I’m a layman when it comes to science, and wrote this book for other laymen. You’ll need to go to the experts, and put in the years of work, if you want to know the details of any particular scientific field. Here, we’re only hoping to pass along enough understanding of what science looks like so that you can perform a sniff test on claims that ‘the science’ demands you do or believe something.

I’m here to tell you that those details, as beautiful and thrilling as they often are, are not the problem. Rarely does anyone try to snow us using the actual details of any scientific field. That’s too much work. Rather, the con men and quacks want you to believe them because they speak for science and you’re a smart little rabbit, and you know that you must do whatever science tells you to do, or you’re a bad person. This works, when it does, partly because science – actually, it’s technology, but we’ll get back to that – has delivered to us peons so many life-enhancing and life-saving tools, not to mention all the cool gadgets. iPhones are cool; it takes science to make iPhones; therefore, science is cool! Every snake-oil salesman wants you to think he’s all aglow with the beneficent aura of SCIENCE when he tries to compel us to buy what he’s selling. It behooves us all to be able to spot the snake oil, even, especially, when the dude selling it is wearing a lab coat.

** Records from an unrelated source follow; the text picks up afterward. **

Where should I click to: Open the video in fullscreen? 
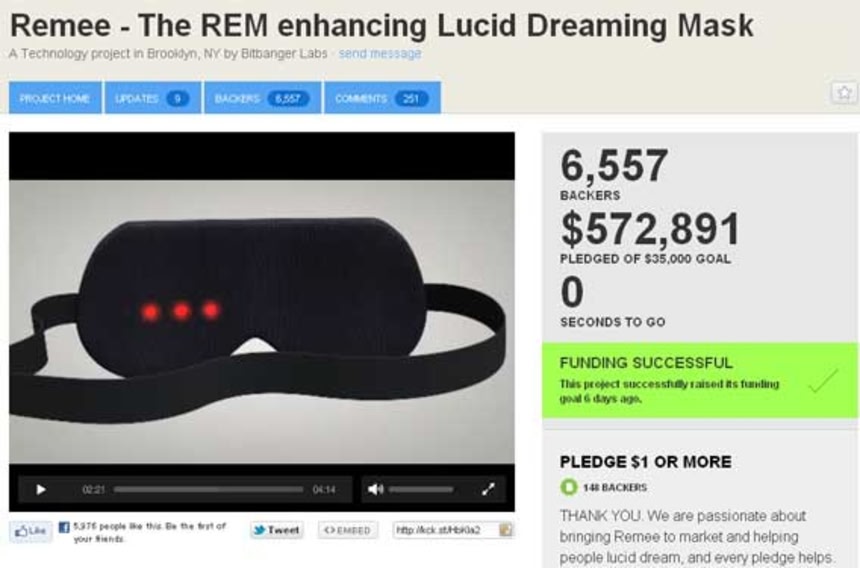pos(488,489)
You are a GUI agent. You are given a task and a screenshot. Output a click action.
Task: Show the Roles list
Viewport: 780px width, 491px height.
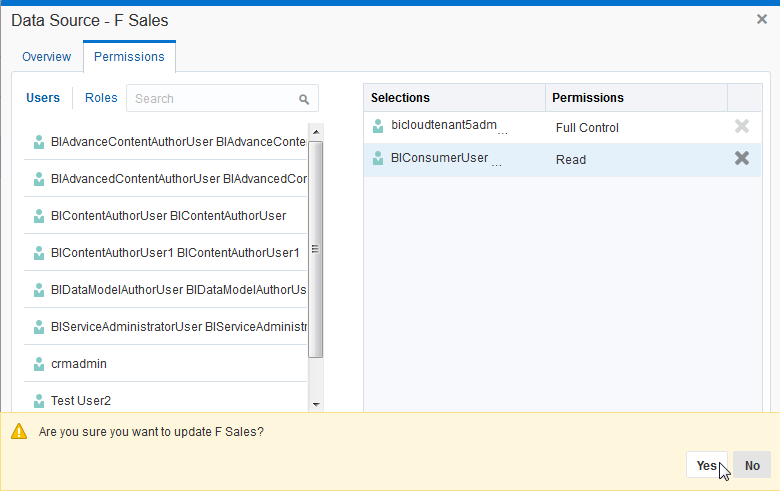click(x=101, y=98)
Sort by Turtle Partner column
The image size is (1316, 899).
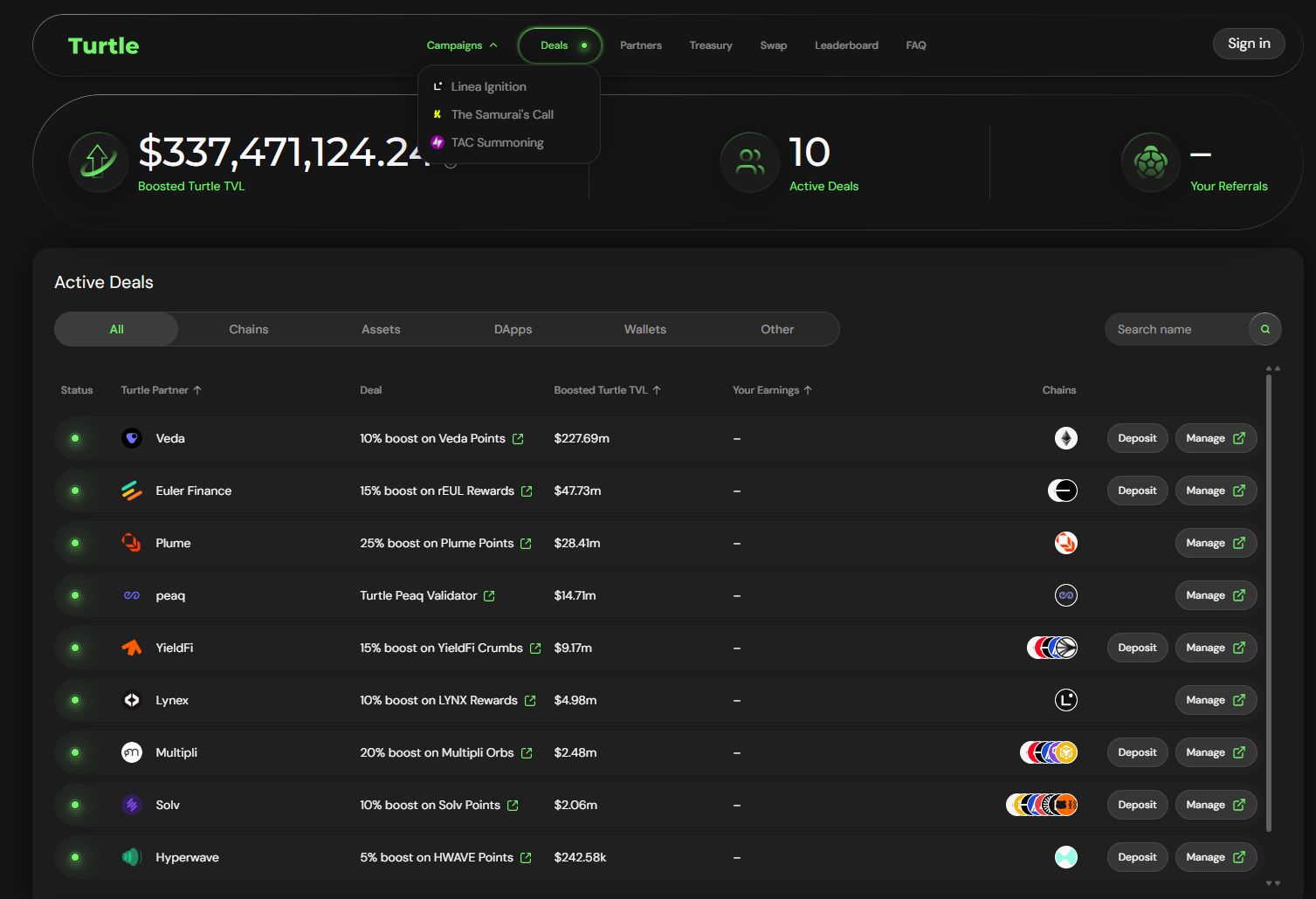tap(161, 390)
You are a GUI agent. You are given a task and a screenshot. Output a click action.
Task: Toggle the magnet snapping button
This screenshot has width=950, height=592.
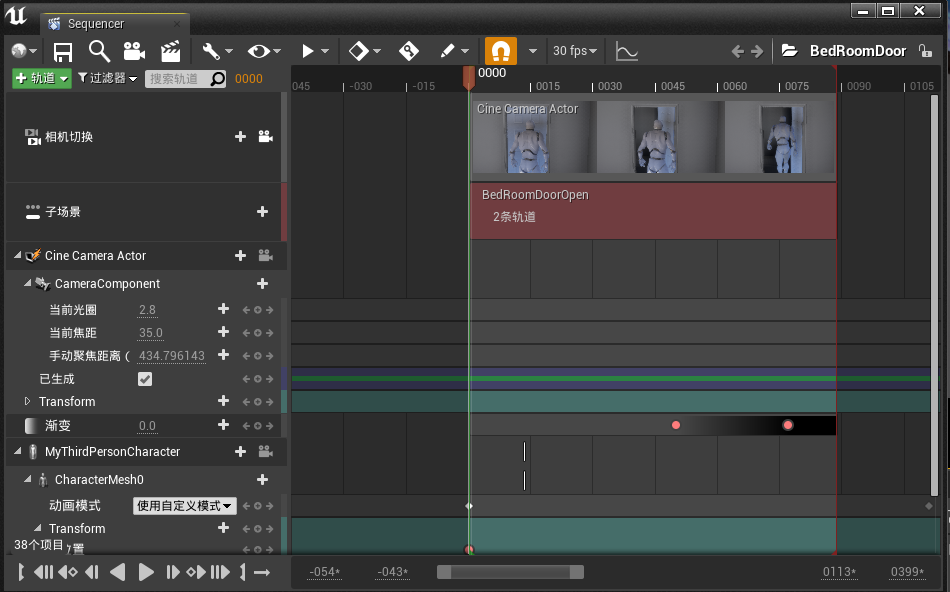tap(500, 51)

But mostly, these manipulative and abusive claims made in the name of science get accepted because we humans are naturally more interested in our good standing with our tribe than with some abstraction like ‘the truth’ or ‘the evidence.’ We will tend to believe, and think it evil not to believe, whatever everybody else in our tribe believes.

If I am able to make you instantly suspicious of any claims that ‘science has shown’ this or that thing to be true, with the implied threat that you will be a stupid, if not evil, person if you don’t go along, this book will have achieved its goal. Shaming and threatening is not how science works. That’s how fraud, manipulation, and propaganda work.